Labor Unions

As Union Moves In, Volkswagen Will Build Its SUV in Tennessee


Volkswagen (VOW:GR) will build a new mid-sized sport utility vehicle at its Tennessee plant, creating about 2,000 new jobs, as it seeks to reverse laggardly sales in the U.S.

The company’s chief executive, Martin Winterkorn, described the move in a press release as “going on the attack again in America.” But the auto maker’s decision simultaneously invalidates a high-profile line of attack repeated by opponents of organizing by the United Auto Workers at VW’s Chattanooga plant.

During a unionization vote earlier this year, critics such as U.S. Senator Bob Corker (R.Tenn.) warned that a labor victory would prompt the company to build elsewhere, perhaps in Mexico. VW officials said that the plant’s expansion was not connected to the vote outcome. Now, a week after UAW opened an office at the plant and began trying to sign up workers, the company announced the decision to build its SUV in Chattanooga.

In its public comments about unionization, Volkswagen officials have remained neutral and insisted that workers should decide. The company has mainly described its interest in installing a German-style “works council” at the plant, similar to the structure it maintains at other assembly plants around the world.

Underscoring that point, VW said on Monday that Bernd Osterloh, chairman of the company’s worker council, would become a director of Volkswagen Group of America—hardly an anti-union move. Back in February, days after the union effort lost in a vote by Chattanooga workers , Osterloh was quoted in a German newspaper saying that future VW investments in America may not be in the South, given the region’s hostility to labor unions.

Chattanooga is the site of Volkswagen’s only U.S. plant, where it currently builds Passat sedans. The company is trying to double U.S. sales to 800,000 vehicles over the next four years but has struggled in the U.S. market. June sales declined 22 percent.

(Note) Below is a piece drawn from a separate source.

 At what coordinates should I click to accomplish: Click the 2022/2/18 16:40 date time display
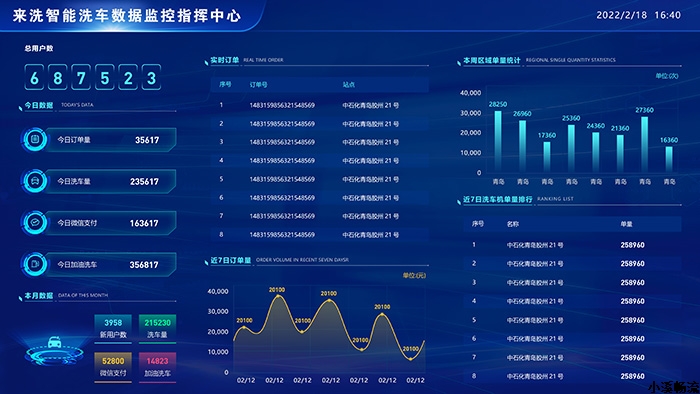pyautogui.click(x=638, y=15)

The new, seven-passenger SUV will begin production in late 2016 and is based on the CrossBlue concept VW introduced at the North American International Auto Show last year in Detroit. It will be designed for the U.S. market and fit between VW’s existing compact Tiguan and larger Touareg models.

The company said it would invest $900 million to bring the SUV to market, with two-thirds of that spent in Tennessee.

Bachman is an associate editor for Businessweek.com.